Between 1613 and 1875, if you were arrested by samurai police and convicted in a court of law — which almost always happened because the justice system of Edo (modern-day Tokyo) viewed letting people free as a failure on its part — then you prayed for no jail time.
Branding, tattooing, flogging or banishment to far-away provinces were all preferred to incarceration. That’s because the Edo government only had one prison, and it was a place where hope went to die. Well, hope and about 200,000 people. This is the story of the nightmarish Denmacho Prison.
Abandon All Hope
Located in Kodenmacho near Nihonbashi, and therefore sometimes also known as Kodenmacho Prison, Edo’s only holding facility was a little city of misery in the heart of Japan’s capital. It covered an area of about 8,700 square meters, where somewhere between 300 and 900 prisoners lived.

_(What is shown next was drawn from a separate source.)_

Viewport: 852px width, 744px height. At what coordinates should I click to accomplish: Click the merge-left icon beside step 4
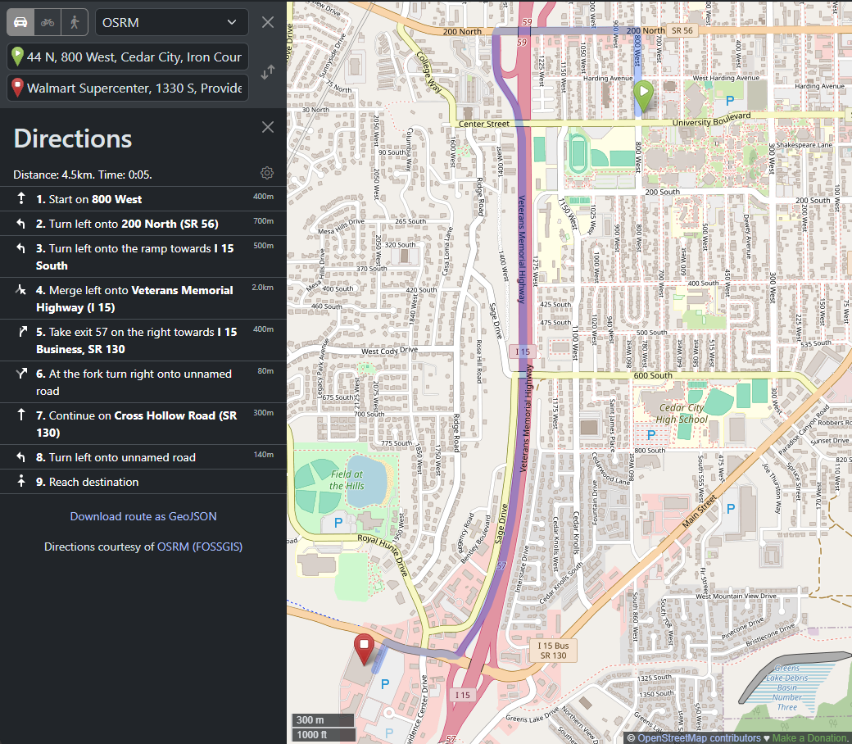[x=20, y=289]
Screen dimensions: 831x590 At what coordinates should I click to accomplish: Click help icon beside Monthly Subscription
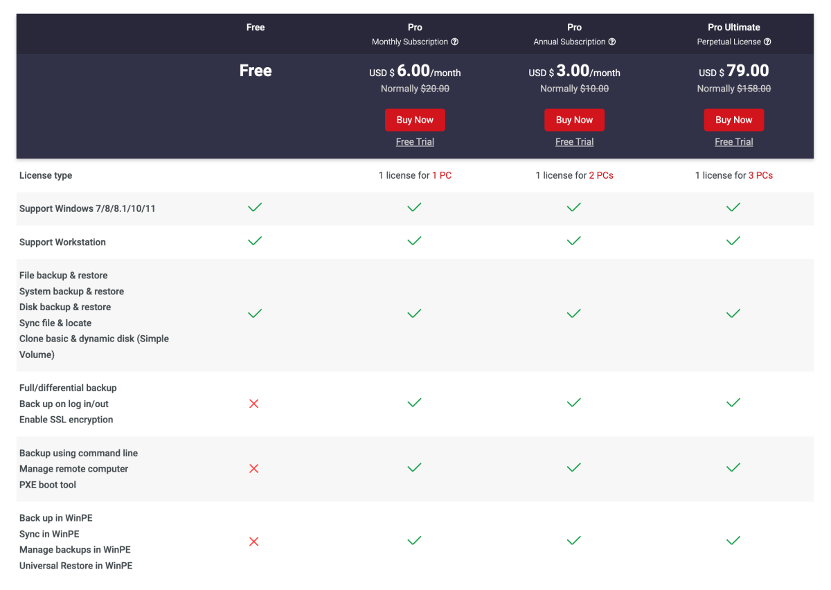pyautogui.click(x=455, y=42)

It was a massive complex of cells overseen by over 100 staff members and ronanushi,cell-block leaders who terrorized the prisoners. The building was surrounded by massive walls as well as a moat, with one of the entrances being called the Fujomon or the Unclean Gate, to add some insult to the injury that was coming your way.
Denmacho was also an execution ground and a place to brutalize the accused to get a confession out of them before trials, with dedicated torture rooms and everything. Things weren’t that much better in the cell blocks, where the conditions would need a few weeks of deep-cleaning and a total operational overhaul to be merely considered “bleak.”

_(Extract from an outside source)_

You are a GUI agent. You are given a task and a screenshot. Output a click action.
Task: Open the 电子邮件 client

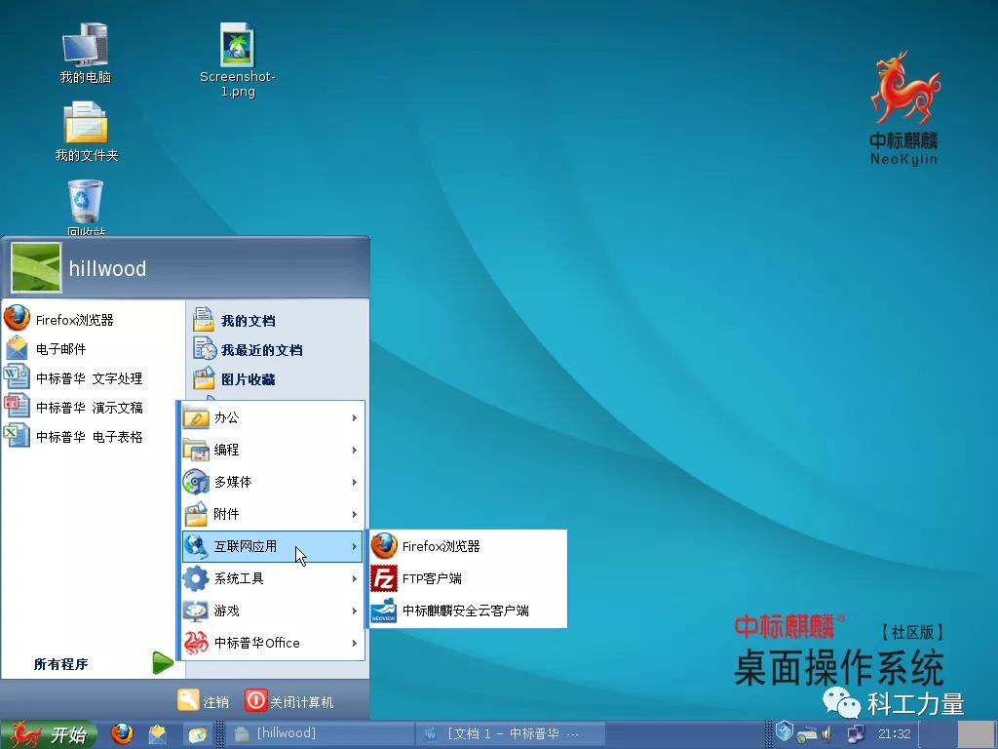coord(61,347)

There were no windows in the cells, and the lack of ventilation combined with limited access to water contributed to horrific stenches and frequent outbreaks of diseases such as scabies. There were doctors on the premises, but their role was mainly to sign death certificates stating that a prisoner died of “natural causes” even if their body was covered in bruises.
Non-lethal beatings were part of an initiation process for new prisoners, after which they were asked if they had a lifeline — inochi no tsuru in Japanese — which was basically asking if they had money or someone on the outside who could get them some. If the answer was “no,” the beatings would continue. Violence was the universal language of Denmacho, though there was one more thing that talked at the prison.

Men being arrested with Edo-period weapons
Even in Hell, Money Counts
All manner of people were housed at Denmacho, including samurai, monks and commoners. Not in the same cells, though, because even in prison, the feudal system believed in a social hierarchy, so the high-ranking prisoners got sent to a VIP section.
The Agari-zashiki and Agariya sections were built in 1683 to detain the direct vassals of the shogun, nobles, prominent priests and political prisoners. They provided semi-private spaces, access to baths, actual ventilation, better meals and even books and writing implements.
However, these weren’t freebies. The high-ranking prisoners were expected to pay for all this, but if they had enough money, they could basically create conditions where you could momentarily forget you were in prison, including your private furniture and even servants. “Even in hell, money counts” is actually an old Edo period proverb, and it was exemplified in Denmacho.
Still, there were some things that money and privilege could not buy. One of Denmacho’s most famous residents was the distinguished intellectual Yoshida Shoin, who was arrested for planning to overthrow the Tokugawa shogunate in the late Edo period.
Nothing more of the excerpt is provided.